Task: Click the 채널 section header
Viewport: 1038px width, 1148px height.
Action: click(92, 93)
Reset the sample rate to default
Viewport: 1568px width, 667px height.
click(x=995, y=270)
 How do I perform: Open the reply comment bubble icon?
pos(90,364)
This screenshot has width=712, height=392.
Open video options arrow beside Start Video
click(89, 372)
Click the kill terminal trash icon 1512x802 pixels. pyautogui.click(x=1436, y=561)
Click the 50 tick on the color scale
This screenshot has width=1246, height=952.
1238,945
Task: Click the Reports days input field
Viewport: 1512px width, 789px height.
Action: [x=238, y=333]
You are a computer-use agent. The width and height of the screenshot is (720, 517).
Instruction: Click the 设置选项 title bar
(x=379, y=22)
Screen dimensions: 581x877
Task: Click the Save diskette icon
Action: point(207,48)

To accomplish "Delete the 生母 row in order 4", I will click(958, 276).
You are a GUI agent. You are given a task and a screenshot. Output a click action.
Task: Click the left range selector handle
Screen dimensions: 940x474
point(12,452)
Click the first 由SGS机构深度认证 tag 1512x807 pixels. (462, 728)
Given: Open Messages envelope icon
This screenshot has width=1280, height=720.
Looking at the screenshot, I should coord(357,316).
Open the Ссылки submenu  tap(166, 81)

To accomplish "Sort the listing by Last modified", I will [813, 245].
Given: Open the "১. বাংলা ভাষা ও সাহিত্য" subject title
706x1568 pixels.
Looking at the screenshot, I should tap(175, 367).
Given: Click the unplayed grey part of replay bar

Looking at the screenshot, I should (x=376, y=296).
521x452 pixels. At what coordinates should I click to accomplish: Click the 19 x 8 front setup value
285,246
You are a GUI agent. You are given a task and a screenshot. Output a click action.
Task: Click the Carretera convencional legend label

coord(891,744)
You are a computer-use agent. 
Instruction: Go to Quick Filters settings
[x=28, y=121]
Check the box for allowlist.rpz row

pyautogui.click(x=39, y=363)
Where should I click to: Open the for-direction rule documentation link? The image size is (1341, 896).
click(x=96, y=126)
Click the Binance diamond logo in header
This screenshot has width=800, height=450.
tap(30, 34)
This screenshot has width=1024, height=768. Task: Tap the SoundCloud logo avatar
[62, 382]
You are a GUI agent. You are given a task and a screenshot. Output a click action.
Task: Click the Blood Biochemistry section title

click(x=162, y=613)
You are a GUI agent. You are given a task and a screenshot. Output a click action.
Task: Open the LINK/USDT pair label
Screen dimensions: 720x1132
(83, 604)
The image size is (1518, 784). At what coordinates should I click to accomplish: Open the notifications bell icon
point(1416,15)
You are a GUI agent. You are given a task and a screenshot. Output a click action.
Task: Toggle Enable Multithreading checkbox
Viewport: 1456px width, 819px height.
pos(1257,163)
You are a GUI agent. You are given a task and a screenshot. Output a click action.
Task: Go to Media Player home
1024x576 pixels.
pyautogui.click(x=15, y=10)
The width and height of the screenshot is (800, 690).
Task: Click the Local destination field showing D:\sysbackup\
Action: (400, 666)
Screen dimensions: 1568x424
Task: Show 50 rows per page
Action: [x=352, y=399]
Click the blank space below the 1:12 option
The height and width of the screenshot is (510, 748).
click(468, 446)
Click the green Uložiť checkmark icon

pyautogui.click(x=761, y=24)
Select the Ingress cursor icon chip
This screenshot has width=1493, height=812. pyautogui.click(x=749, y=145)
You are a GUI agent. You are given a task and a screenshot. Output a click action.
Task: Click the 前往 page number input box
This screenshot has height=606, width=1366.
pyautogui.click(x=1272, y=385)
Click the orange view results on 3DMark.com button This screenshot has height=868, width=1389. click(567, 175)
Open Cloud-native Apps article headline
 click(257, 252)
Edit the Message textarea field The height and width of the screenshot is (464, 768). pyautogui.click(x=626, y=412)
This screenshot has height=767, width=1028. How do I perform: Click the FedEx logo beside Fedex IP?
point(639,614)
===============
Please echo the entries between the line holding "will [813, 245]." and the line holding "click(x=162, y=613)", inclusive, reproducing each line exactly.

FINAL RESULT:
To accomplish "Sort the listing by Last modified", I will [813, 245].
Given: Open the "১. বাংলা ভাষা ও সাহিত্য" subject title
706x1568 pixels.
Looking at the screenshot, I should tap(175, 367).
Given: Click the unplayed grey part of replay bar

Looking at the screenshot, I should (x=376, y=296).
521x452 pixels. At what coordinates should I click to accomplish: Click the 19 x 8 front setup value
285,246
You are a GUI agent. You are given a task and a screenshot. Output a click action.
Task: Click the Carretera convencional legend label

coord(891,744)
You are a computer-use agent. 
Instruction: Go to Quick Filters settings
[x=28, y=121]
Check the box for allowlist.rpz row

pyautogui.click(x=39, y=363)
Where should I click to: Open the for-direction rule documentation link? The image size is (1341, 896).
click(x=96, y=126)
Click the Binance diamond logo in header
This screenshot has width=800, height=450.
tap(30, 34)
This screenshot has width=1024, height=768. Task: Tap the SoundCloud logo avatar
[62, 382]
You are a GUI agent. You are given a task and a screenshot. Output a click action.
Task: Click the Blood Biochemistry section title

click(x=162, y=613)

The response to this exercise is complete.